◆ The problem ◆
Transcribe the guide on FIRE in Spain verbatim from "The fundamental calculation" to "problems if you live in Spain.".

◆ Reading passage ◆
More and more people in Spain are discovering the FIRE movement (Financial Independence, Retire Early) and asking themselves: how much do I need to stop depending on a paycheck? Is it possible on Spanish salaries? What role does the public pension play?
The short answer: yes, it is possible. But generic FIRE calculators, designed for the American market, can give you misleading results if you live in Spain. The tax system is different, the healthcare system is different, and the public pension system is different.
In this guide, we will cover:
- What the FIRE movement is and how it works
- Why generic calculators fail for Spain
- The key variables you need to understand
- How Arfin's FIRE calculator works (with Monte Carlo simulation)
- Example scenarios with real numbers
- Where to invest for financial independence in Spain
- The most common mistakes people make
Let's get into it.
What is the FIRE movement
FIRE stands for Financial Independence, Retire Early. The core idea is straightforward:
- Save and invest a high percentage of your income.
- Build a portfolio large enough to cover your annual expenses indefinitely.
- Work becomes optional. You do not have to quit, but you can.
It is not about living like a monk or becoming a millionaire. It is about reaching the point where your investments generate enough to sustain your lifestyle.
The fundamental calculation is:
Required portfolio = Annual expenses / Safe withdrawal rate
If you spend 24,000 EUR per year and use a 4% withdrawal rate, you need 600,000 EUR invested. At 3.5%, you need 685,000 EUR.
The movement originated in the United States with books like Your Money or Your Life and blogs like Mr. Money Mustache. But the principles are universal. What changes are the details: taxes, healthcare, pensions, and cost of living.
Why generic FIRE calculators do not work for Spain
Most FIRE calculators you find online are designed for the American context. This creates three significant problems if you live in Spain.
1. Investment taxes are different
In the United States, long-term capital gains are taxed at 0% to 20%, and there are powerful tax-advantaged accounts (401k, Roth IRA) that allow you to defer or eliminate taxes entirely.
In Spain, capital gains and savings income are taxed under the savings base (base del ahorro) with progressive brackets:
- Up to 6,000 EUR: 19%
- 6,000 to 50,000 EUR: 21%
- 50,000 to 200,000 EUR: 23%
- 200,000 to 300,000 EUR: 27%
- Over 300,000 EUR: 28%
There is no equivalent to the Roth IRA. Spanish pension plans have a limited deduction (1,500 EUR/year) and are taxed as employment income when you withdraw, which can actually be worse.

[Word and item position data]
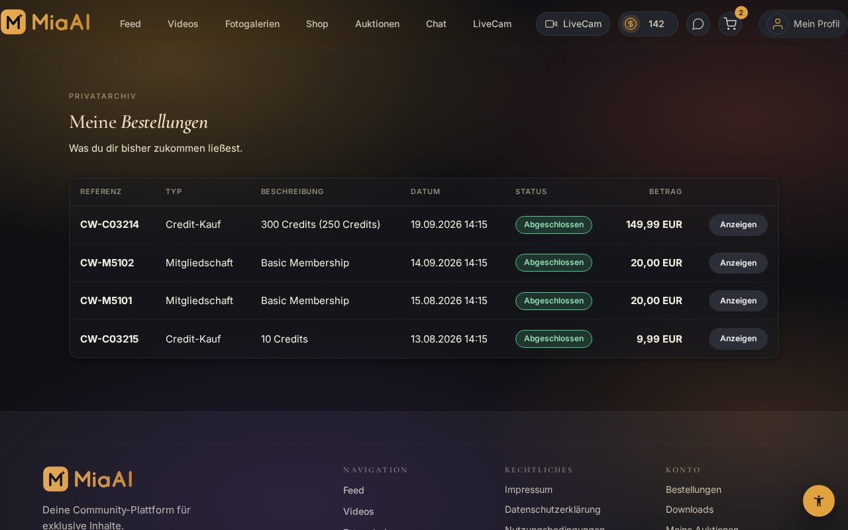Viewport: 848px width, 530px height.
Task: Open the accessibility widget button
Action: pos(819,501)
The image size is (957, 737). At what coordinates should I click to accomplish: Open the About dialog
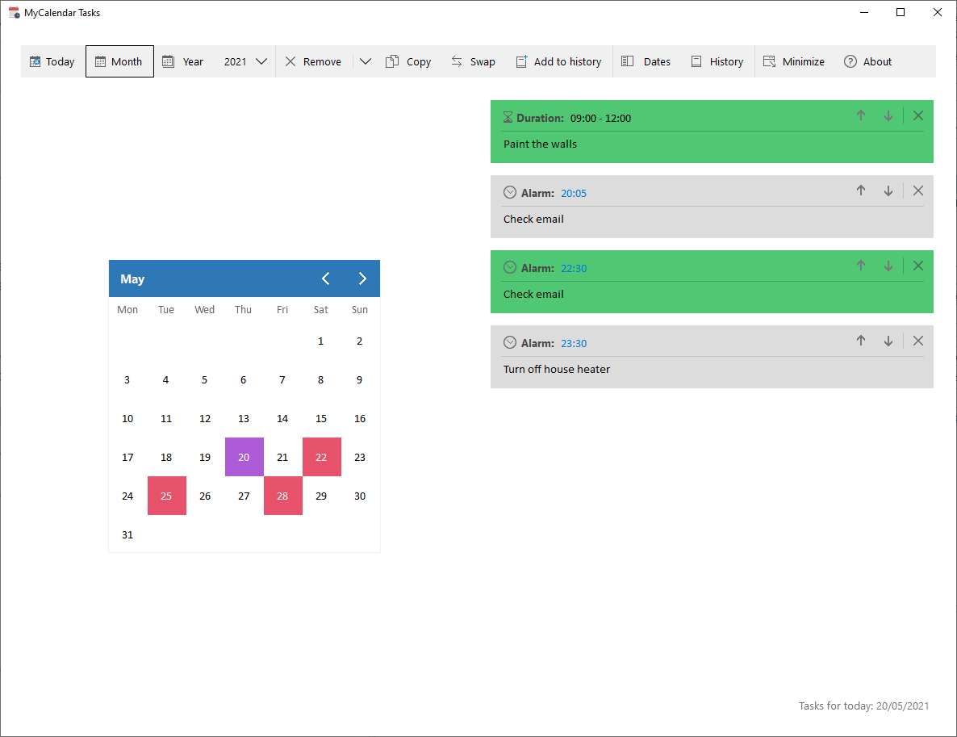(x=867, y=62)
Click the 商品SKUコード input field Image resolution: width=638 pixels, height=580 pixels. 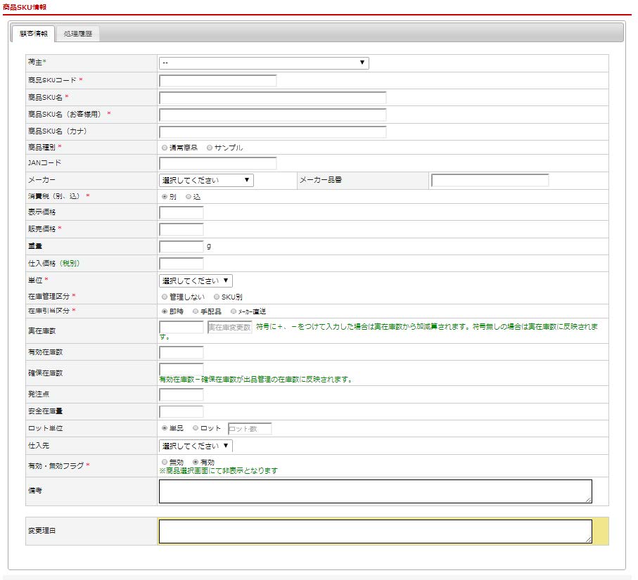pyautogui.click(x=218, y=81)
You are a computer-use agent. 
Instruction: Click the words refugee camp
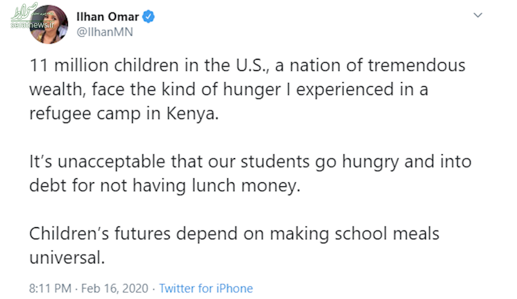(85, 114)
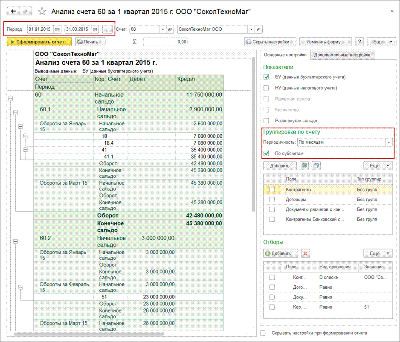Open the organization СоколТехноМаг dropdown
This screenshot has width=400, height=342.
point(251,29)
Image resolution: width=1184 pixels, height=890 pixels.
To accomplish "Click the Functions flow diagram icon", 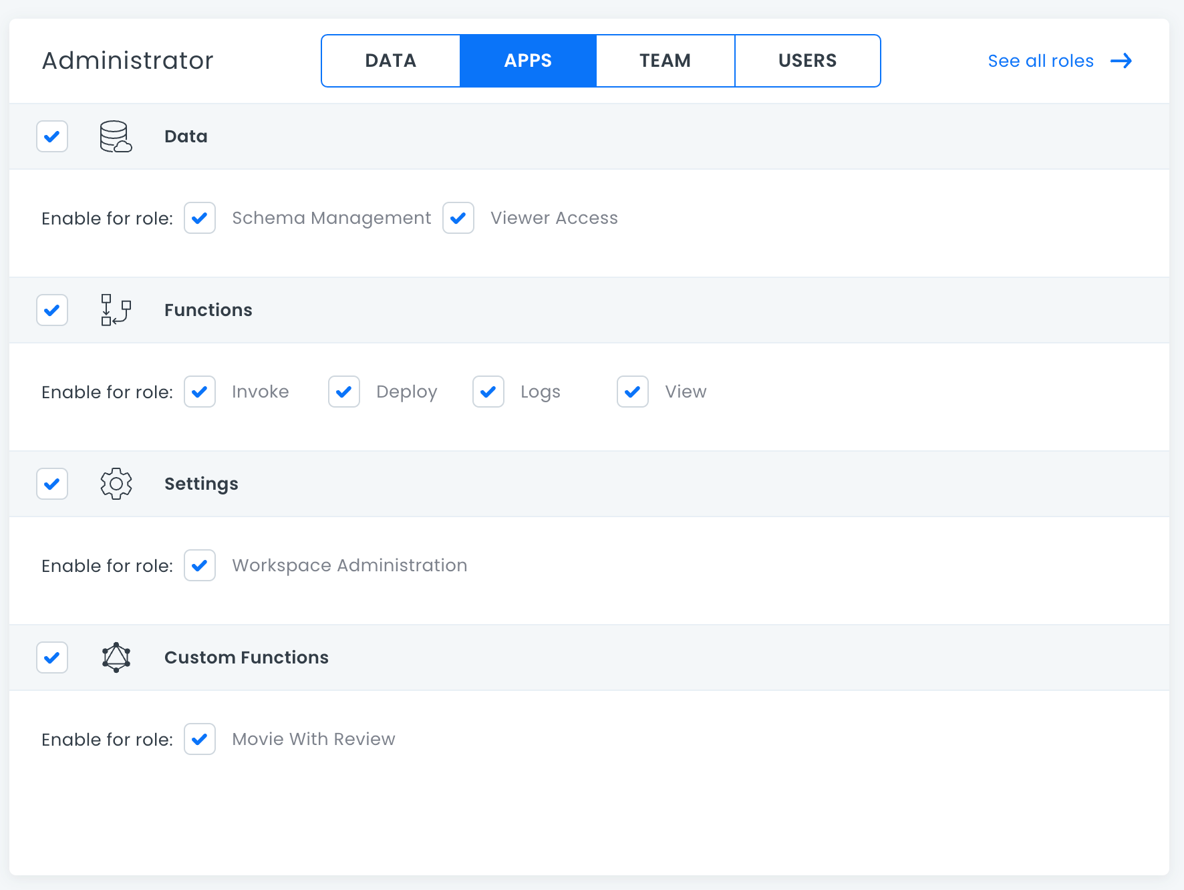I will point(116,310).
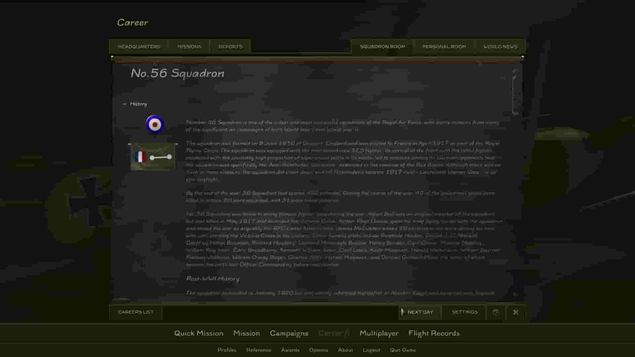This screenshot has width=635, height=357.
Task: Click the French flag squadron banner
Action: coord(153,157)
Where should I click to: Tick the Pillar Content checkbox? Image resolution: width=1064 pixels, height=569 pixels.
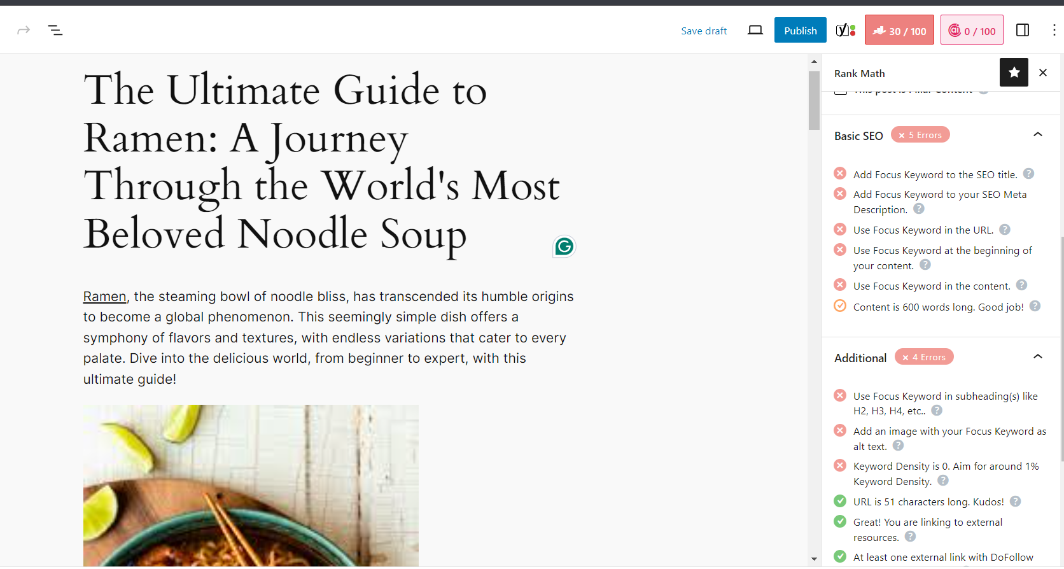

◆ Expected output ◆
The fundamental calculation is:
Required portfolio = Annual expenses / Safe withdrawal rate
If you spend 24,000 EUR per year and use a 4% withdrawal rate, you need 600,000 EUR invested. At 3.5%, you need 685,000 EUR.
The movement originated in the United States with books like Your Money or Your Life and blogs like Mr. Money Mustache. But the principles are universal. What changes are the details: taxes, healthcare, pensions, and cost of living.
Why generic FIRE calculators do not work for Spain
Most FIRE calculators you find online are designed for the American context. This creates three significant problems if you live in Spain.